As the Bretton Woods system of fixed exchange rates was collapsing in 1971, John Connally, the US treasury secretary, famously said: "The dollar is our currency, but it's your problem." In the intervening three decades many things have changed, and that is one of them. Today, the dollar is an American problem as well. The question is what to do about it, and the answer is that there must be more than just words from John Snow, the current treasury secretary. Fiscal policy must change, the sooner the better.
To understand the source of the problem, as well as its solution, we can start with the so-called strong dollar policy of the 1990s. Robert Rubin's words did not make the dollar strong, the Clinton administration's economic policies did. Five years ago, the stock market was booming and the federal government budget was in surplus. Then, the current account deficit could be explained as reflecting the capital flowing into the US because foreigners saw it as a good place to invest.
In 1999, reducing the current account deficit would have meant making the US a bad place to invest. Over the past five years, that may have happened. Foreign demand for American assets has waned even as the current account deficit has grown. What is surprising is not that the dollar has fallen, but that interest rates have not increased. These tend to go hand in hand.
The mystery can be solved by looking at the behaviour of central banks, especially in Asia. According to the Bank for International Settlements, in 2003 the world's central banks increased dollar reserves by $441bn, or 83 per cent of the US current account deficit. Since euro-area central banks were net sellers of dollar reserves, it is clear that the Japanese and Chinese were buying US treasury bonds.
Maybe it is just a coincidence, but the foreign increase in dollar reserves roughly matches the federal government's budget deficit. To put this bluntly, the Japanese and Chinese financed the Bush administration's deficit in 2003. (Maybe this is their contribution to the nearly $2bn weekly cost of the Iraqi occupation.)
It is worth reflecting on why these Asian governments did this and what the consequences are likely to be. In most countries, foreign exchange reserves are not primarily on the books of the central bank. Instead, they belong to the fiscal authority or even some entirely separate entity. Importantly, these entities publish their balance sheets regularly and are normally required to show the market value of their assets. This means that if they were to become technically insolvent, we would know it.

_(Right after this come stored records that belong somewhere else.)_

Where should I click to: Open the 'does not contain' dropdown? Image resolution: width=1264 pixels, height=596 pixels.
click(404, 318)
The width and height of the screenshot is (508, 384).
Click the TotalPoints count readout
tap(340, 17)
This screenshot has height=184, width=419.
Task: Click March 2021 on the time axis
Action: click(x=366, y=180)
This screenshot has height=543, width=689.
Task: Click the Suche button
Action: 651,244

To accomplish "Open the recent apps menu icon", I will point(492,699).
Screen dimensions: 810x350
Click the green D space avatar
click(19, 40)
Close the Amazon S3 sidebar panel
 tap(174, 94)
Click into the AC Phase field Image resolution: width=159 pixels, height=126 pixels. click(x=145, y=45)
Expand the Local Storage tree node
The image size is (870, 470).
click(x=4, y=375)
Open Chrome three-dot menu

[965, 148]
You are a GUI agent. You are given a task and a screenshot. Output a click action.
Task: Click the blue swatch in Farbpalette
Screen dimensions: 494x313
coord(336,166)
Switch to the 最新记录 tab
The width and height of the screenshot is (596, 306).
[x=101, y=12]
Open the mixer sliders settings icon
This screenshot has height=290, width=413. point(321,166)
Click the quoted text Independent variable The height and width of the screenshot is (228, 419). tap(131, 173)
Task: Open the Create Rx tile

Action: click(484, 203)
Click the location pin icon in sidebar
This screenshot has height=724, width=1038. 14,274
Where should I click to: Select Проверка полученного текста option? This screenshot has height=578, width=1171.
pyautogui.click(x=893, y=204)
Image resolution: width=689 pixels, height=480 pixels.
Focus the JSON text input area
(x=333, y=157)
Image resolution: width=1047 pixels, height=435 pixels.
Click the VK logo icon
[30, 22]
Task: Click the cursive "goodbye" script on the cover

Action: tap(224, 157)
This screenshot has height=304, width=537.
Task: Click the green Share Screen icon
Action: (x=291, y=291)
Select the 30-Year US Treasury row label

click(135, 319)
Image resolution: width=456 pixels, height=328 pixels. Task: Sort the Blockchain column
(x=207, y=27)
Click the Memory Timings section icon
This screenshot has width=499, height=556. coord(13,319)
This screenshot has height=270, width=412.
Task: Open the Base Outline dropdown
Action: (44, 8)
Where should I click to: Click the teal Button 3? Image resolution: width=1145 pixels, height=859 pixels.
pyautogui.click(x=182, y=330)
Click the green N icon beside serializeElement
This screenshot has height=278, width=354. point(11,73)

We can start to see why governments with large dollar reserves would be concerned about both keeping the dollar from depreciating and ensuring that US treasury bond interest rates do not go up. Both of these would result in capital losses for the entities holding the foreign exchange reserves. Given that these reserves are huge - more than $800bn in Japan and more than $500bn in China - the potential losses are big, as is the potential embarrassment. A 10 per cent appreciation of the renminbi means a capital loss of $50bn for Chinese authorities. Assuming the duration of their bond portfolio is three to five years, a 2 percentage point increase in US interest rates means another loss of $30bn-$50bn.
It is hard to see a way for the Asians to get out of this bind without American help. Statements by the treasury secretary will not do the trick. Foreign exchange intervention will be equally ineffective unless it signals that something fundamental has changed.
For traders to stop hammering the dollar, the Bush administration has to provide a credible signal that fiscal policy is going to change very soon. So far, they have only made things worse. The president has said he wants to make his first term tax increases permanent, provide some further tax cuts for individuals and corporations, and reform social security. Together these measures look likely to raise treasury debt by another $3,000bn or so. Where is this going to come from?
There is a limit to foreigners' willingness to finance American consumption, and the fall in the dollar is the first sign we are reaching it. As difficult as it is for the president to admit, the solution is a tax increase. This will decrease domestic consumption, reducing the current account deficit, reduce the issuance of treasuries, and make the US a good place for long-term investment the way it was in the 1990s. Only then will the dollar stabilise and the risk of a dramatic interest rate increase be reduced.
Americans are usually the first to extol the virtues of capital markets in disciplining policymakers who implement unsustainable fiscal policies. We know from watching the emerging world that when fiscal deficits and current account deficits grow too large, hot money flees a country, driving its currency down and interest rates up.
If the US government does not do something soon, it will experience the fate of Latin American countries and suffer a financial meltdown. Dollar depreciation is just the beginning. The foreign exchange traders are doing reconnaissance for the bond vigilantes. If nothing changes, watch out.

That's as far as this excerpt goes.